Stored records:

»»

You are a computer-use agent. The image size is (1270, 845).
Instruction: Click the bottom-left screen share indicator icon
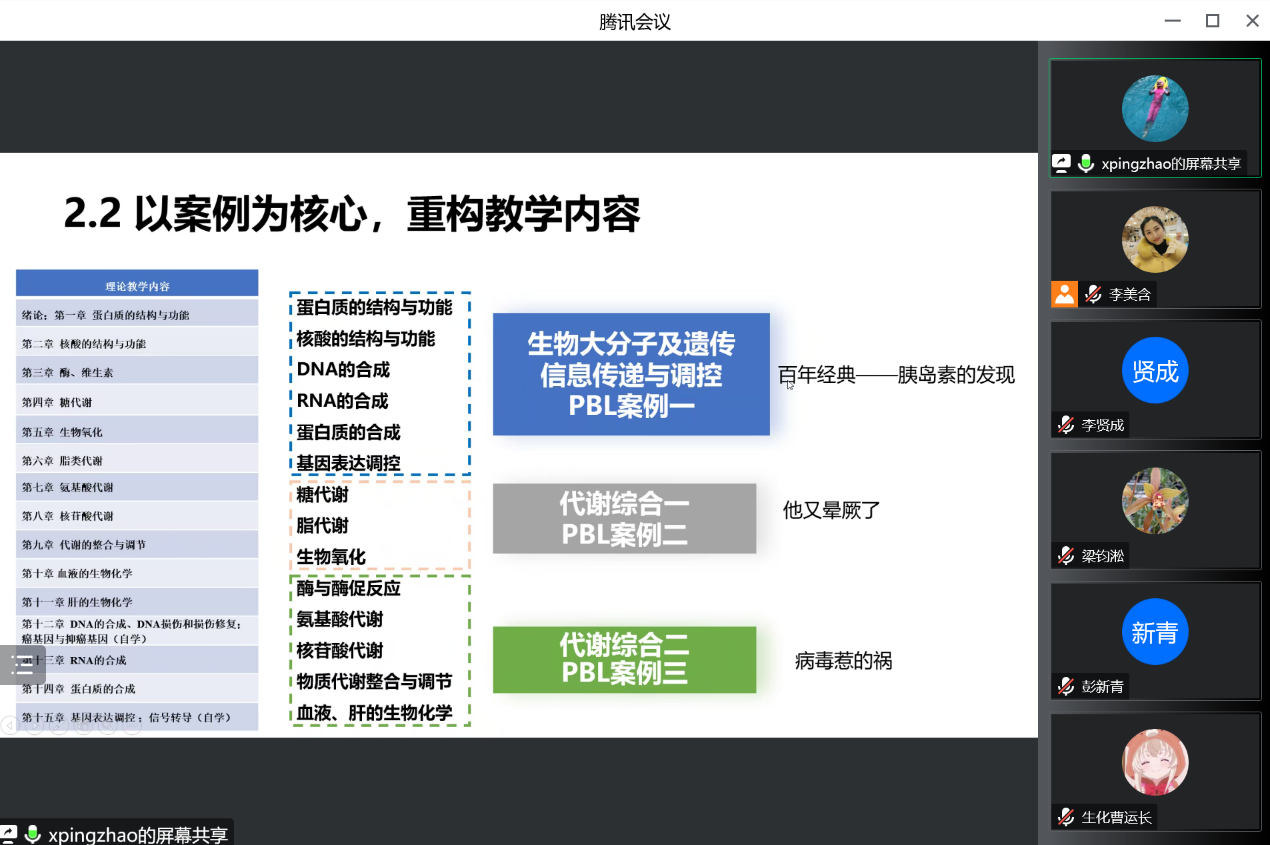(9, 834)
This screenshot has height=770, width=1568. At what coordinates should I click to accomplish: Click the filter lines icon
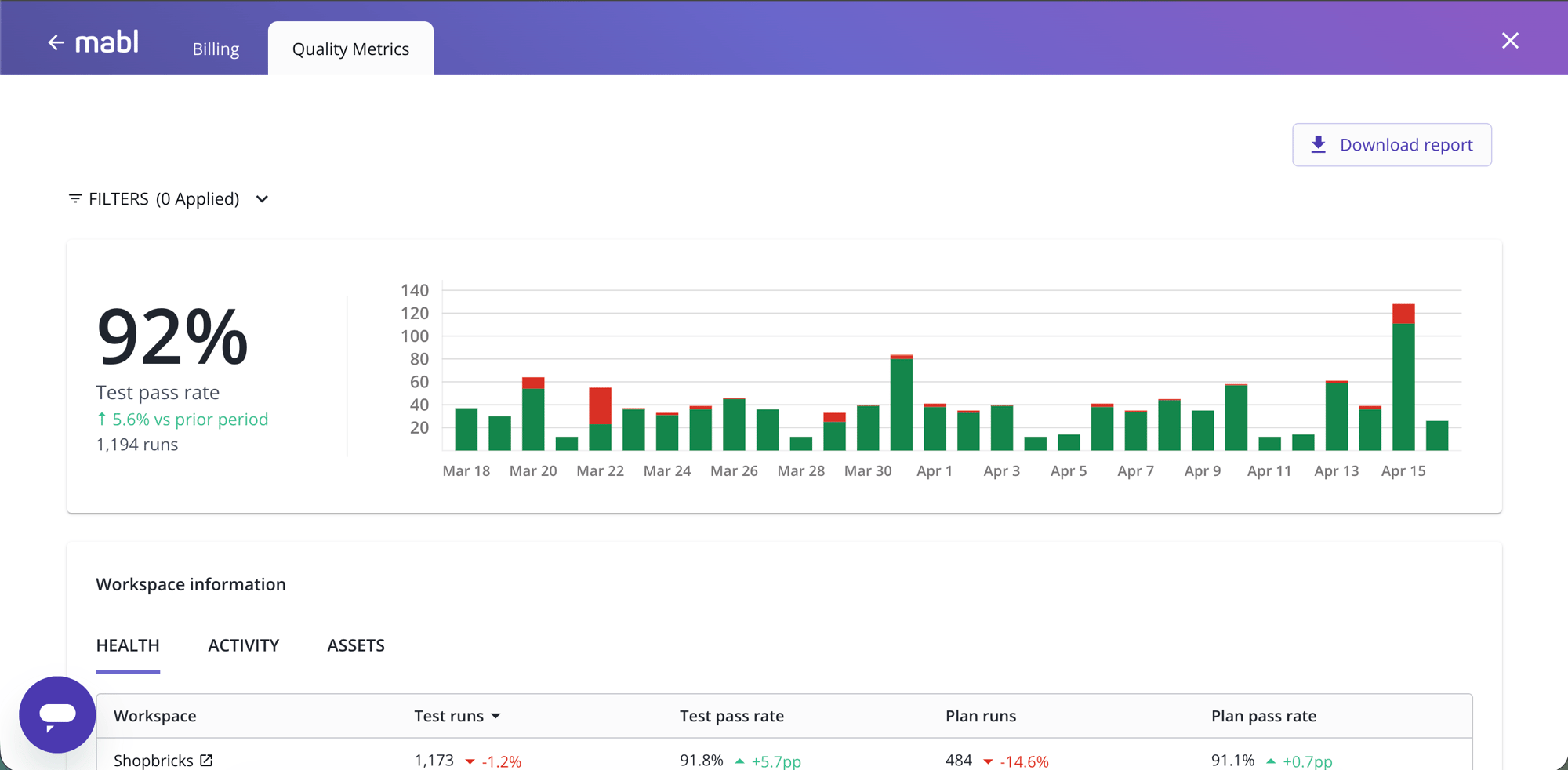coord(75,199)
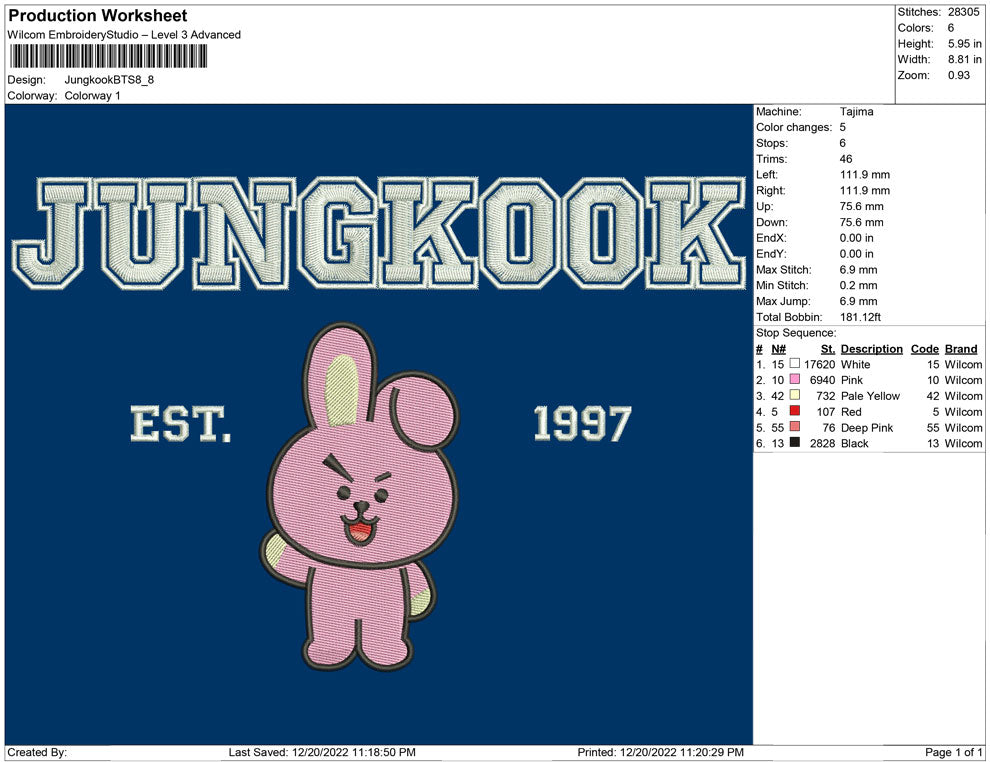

««

Set the pictures aside and repeat only the lines from the one containing "Instruction: Click the" through the last line of the entries above, exactly as they stand.

▶ _Task answer_:
Instruction: Click the bottom-left screen share indicator icon
(9, 834)
This screenshot has height=770, width=1568. At what coordinates should I click to accomplish: Click the filter lines icon
coord(75,199)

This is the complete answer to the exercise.